Hence, it is required to study the option left with the nonedible VO and its application as TO in the context of thermophysical and electrical characteristics. A very few research has been carried out in the field of thermophysical and electrical properties of the VO based TO for the replacement of MO [90-94]. But enough attention is not given on the applicability of nonedible VO as an insulant and coolant.

1.4.1 Nonedible VO

Very few non-food seeds such as Jatropha curcas, neem, mahua, karanji etc. are available for the extraction of nonedible VO. However, a limited study on AC, DC and impulse BDV are carried out on the Jatropha curcas oil.

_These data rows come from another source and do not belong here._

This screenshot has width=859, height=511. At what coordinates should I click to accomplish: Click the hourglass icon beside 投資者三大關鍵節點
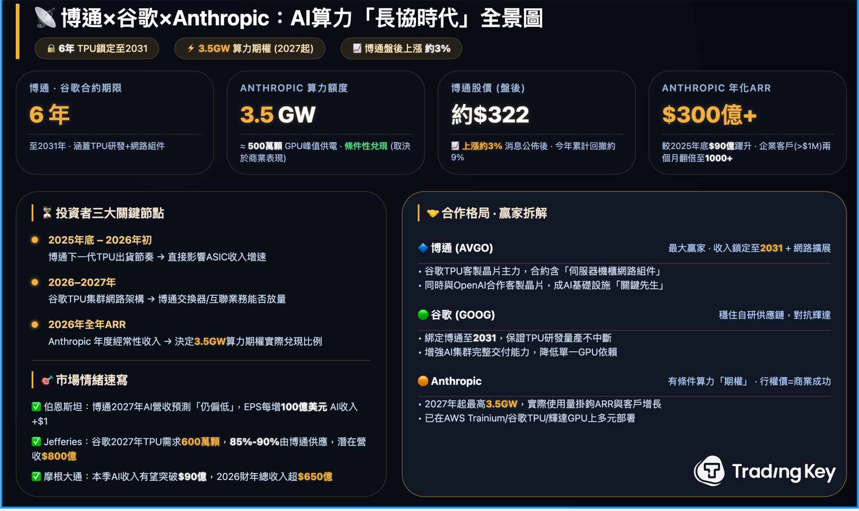coord(47,213)
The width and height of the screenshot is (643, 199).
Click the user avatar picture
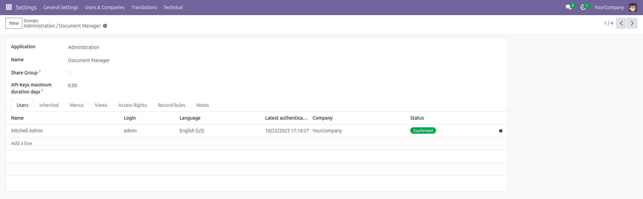pos(632,7)
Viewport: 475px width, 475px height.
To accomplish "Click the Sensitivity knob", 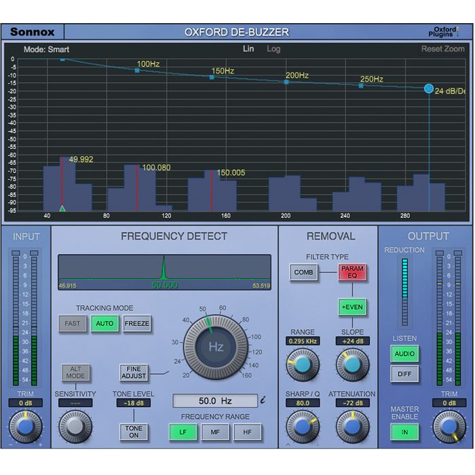I will pos(75,426).
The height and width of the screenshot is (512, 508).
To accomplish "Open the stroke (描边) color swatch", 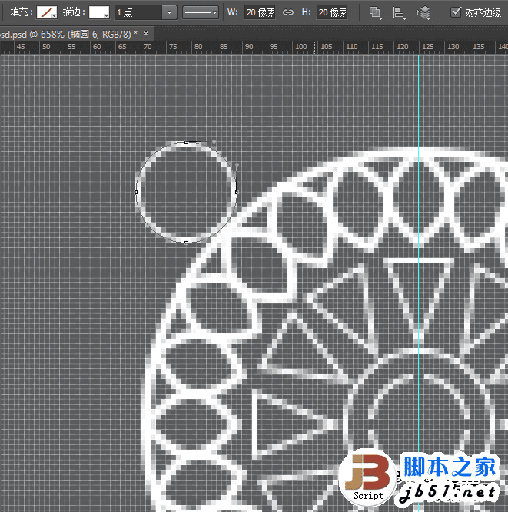I will tap(99, 12).
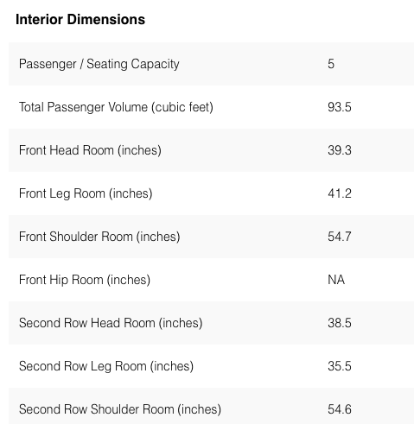Select Second Row Shoulder Room label
The image size is (414, 424).
point(120,409)
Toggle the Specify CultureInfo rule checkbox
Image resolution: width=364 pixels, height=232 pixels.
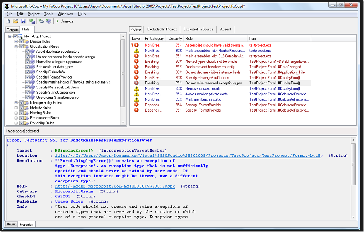28,72
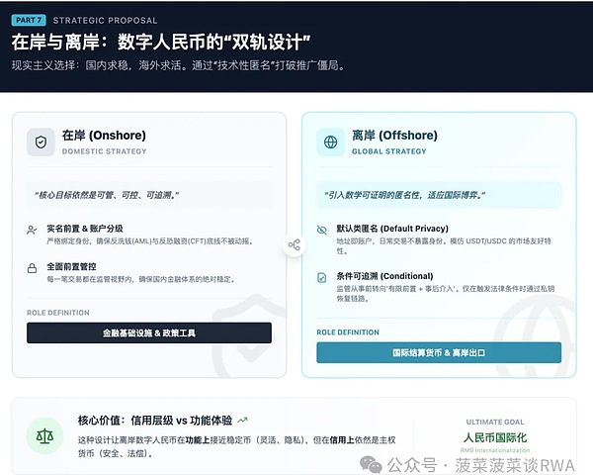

The streamer propagation is also studied for the Jatropha curcas methyl ester [31]. But the research did not reveal the response of heat transfer and other allied physicochemical and electrical properties of the nonedible VO. Hence, in this research work, the development of a new nonedible VO, named karanji oil methyl ester (KOME), as a novel TO is presented. The KOME is derived by the process of two-step transesterification from the crude karanji oil (CKO) extracted for the karanji fruit seeds. The Karanji fruits are drought resistant, semi-deciduous and nitrogen-fixing leguminous tree. It grows about 15-20 meters in height with a large canopy which spreads equally wide [95]. We collected the ripened karanji fruits from the karanji tree available in the IIT Guwahati premises followed by removal of karanji seeds and drying. Then the CKO is extracted from the dried karanji seeds using mechanical expeller. Two-step transesterification process has been carried out to prepare the KOME. The thermophysical (thermal conductivity, viscosity, interfacial tension, flash point, pour point and colour), chemical (moisture content, acid number, iodine number) and electrical (ac breakdown voltage, resistivity, dielectric constant, dielectric loss) properties of KOME are studied and compared with MO. Finally, with the ageing and statistical analysis of ACBDV compared to MO ascertain the chemical and dielectric integrity of the KOME.

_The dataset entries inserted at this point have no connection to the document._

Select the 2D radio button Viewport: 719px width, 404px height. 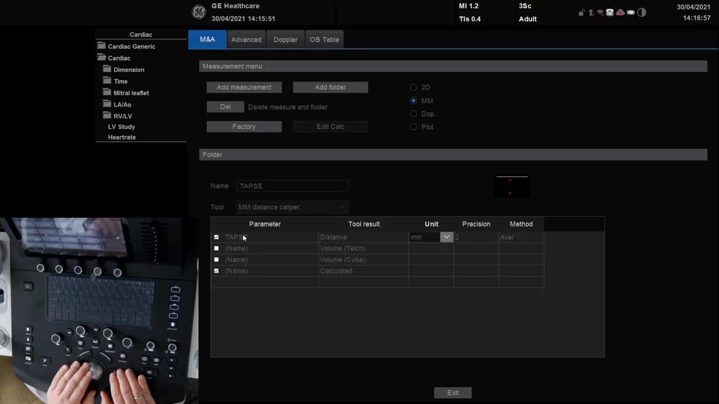tap(413, 88)
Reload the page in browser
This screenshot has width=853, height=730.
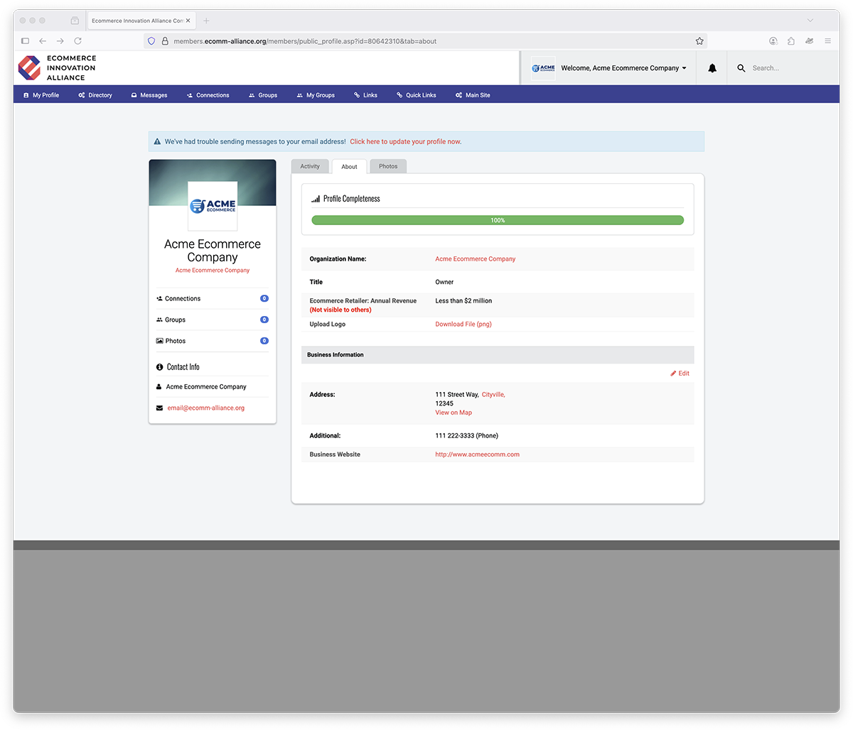pos(78,41)
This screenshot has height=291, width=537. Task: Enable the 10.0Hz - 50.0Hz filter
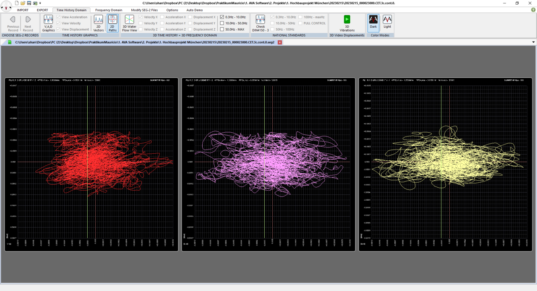pyautogui.click(x=222, y=23)
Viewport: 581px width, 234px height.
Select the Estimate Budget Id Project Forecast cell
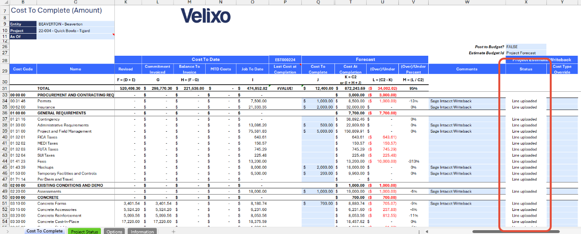click(526, 53)
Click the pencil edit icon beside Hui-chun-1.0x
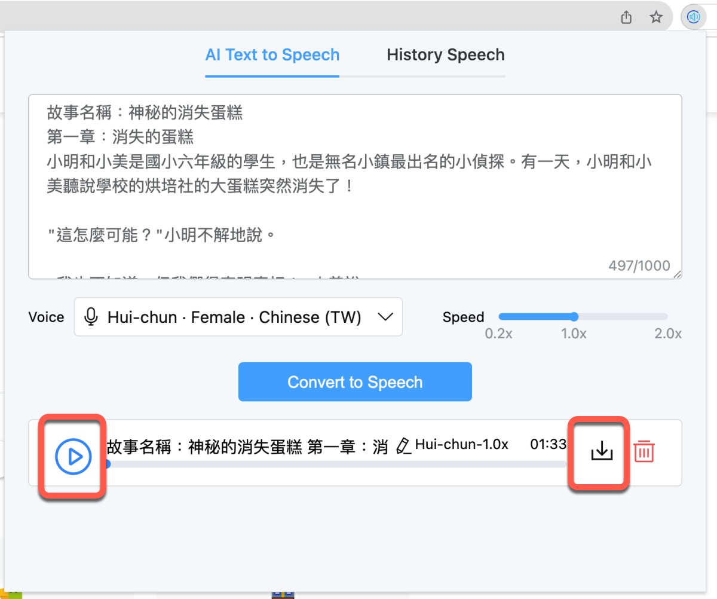Image resolution: width=717 pixels, height=599 pixels. 404,445
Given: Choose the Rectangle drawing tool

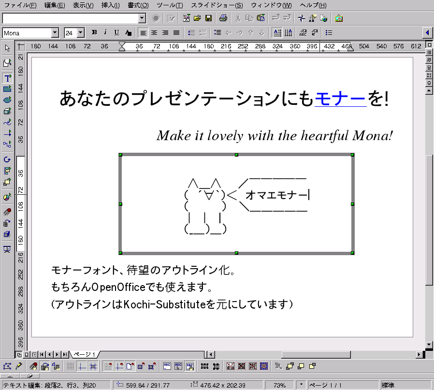Looking at the screenshot, I should [x=7, y=89].
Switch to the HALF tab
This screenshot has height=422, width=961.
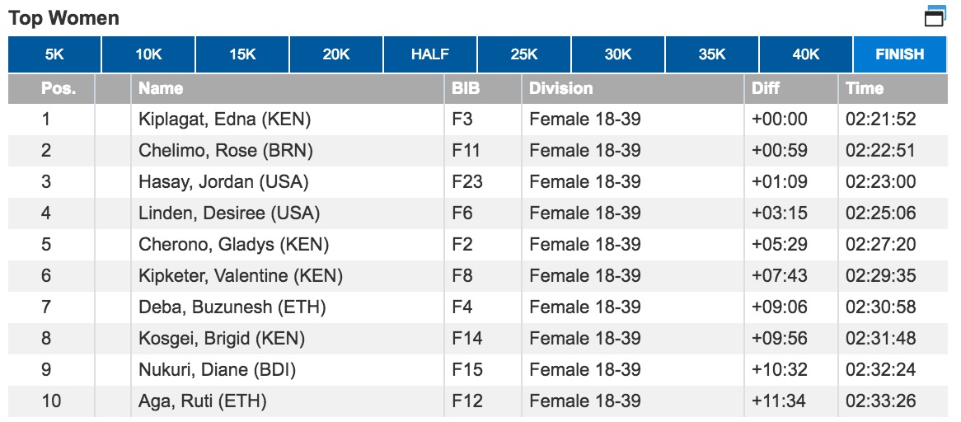point(430,55)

Karanji tree is a deciduous medicinal plant, which found in the region of northeastern part of India, Indian subcontinent, south-east Asia to north-eastern region of Australia, Fiji and Japan. Karanji belongs to the family of pea and it has many common names such as Indian beech, Pongam oil-tree, Karanji tree, and Pongamia pinnata tree. It grows in the tropical and subtropical region, which does not require a fertile land. The seeds of the karanji tree are now a day widely used for the biodiesel production as shown in Figure 1.2 [96]. The production of the biodiesel from the karanji seeds is a solution for the energy crises and environmental safety.

Many applications of the karanji trees have been explained in several literatures, for example, conservation of soil water, reclamation of the soil, control of soil erosion, major feedstock for pharmaceutical and cosmetic industries. The production of biodiesel from the seeds of the karanji fruits is the key application involved in the recent past of the research.

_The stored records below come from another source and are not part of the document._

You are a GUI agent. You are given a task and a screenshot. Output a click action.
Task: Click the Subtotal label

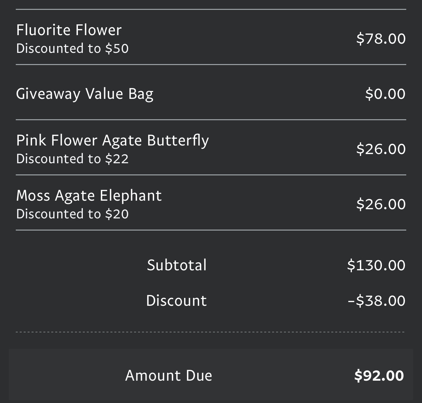pyautogui.click(x=177, y=265)
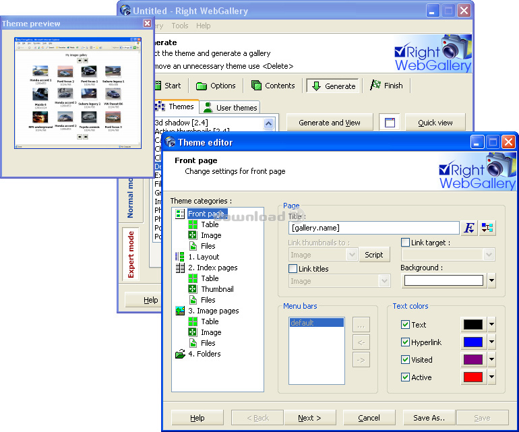The height and width of the screenshot is (432, 519).
Task: Enable the Link target checkbox
Action: tap(406, 243)
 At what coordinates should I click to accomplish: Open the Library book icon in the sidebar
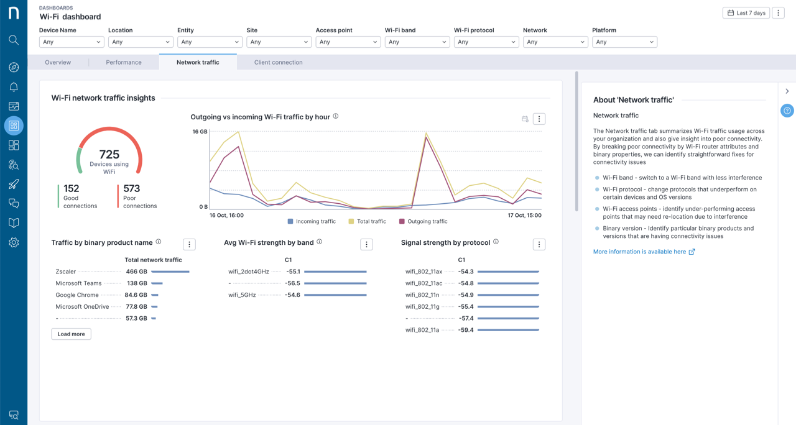pyautogui.click(x=14, y=222)

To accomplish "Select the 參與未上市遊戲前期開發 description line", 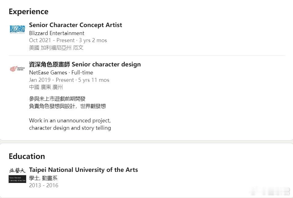I will tap(57, 99).
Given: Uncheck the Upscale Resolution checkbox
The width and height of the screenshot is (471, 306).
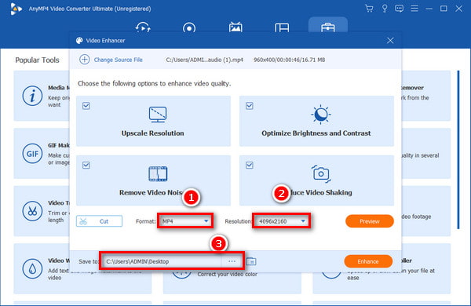Looking at the screenshot, I should (86, 106).
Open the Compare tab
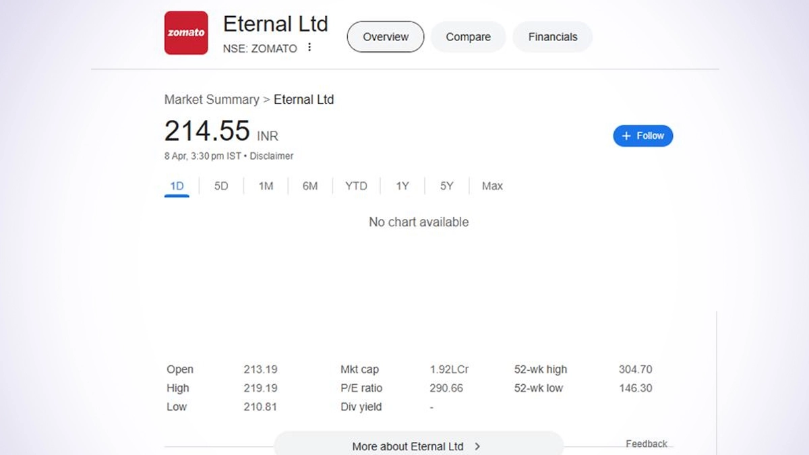The width and height of the screenshot is (809, 455). (x=468, y=37)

The karanji seeds are processed into a suitable biodiesel, which acts as a less polluting fuel compared to petroleum-based oil [97]. The byproduct of the karanji oil cake is treated as a suitable organic fertilizer for organic farming. The implementation of the aforementioned application will strengthen the economy of rural people.

Figure 1.2: Nonedible VO based TO [96].

CKO can be obtained from the extraction process of solar dried karanji seeds. Mechanical expeller is being used for oil extraction. The CKO is further processed into the two-step transesterification process to obtain KOME as an insulating oil for the electrical transformer.

The karanji oil can also be extracted using the soxhlet, cold percolation and Solvent extraction process by taking karanji seeds powder as an input. But in these chemical extraction process, the oil percentage is more compared to mechanical extraction [98].

However, the chemical extraction involves a lot of hazardous chemical treatments, so mechanical expeller is more suitably preferred for the extraction of CKO.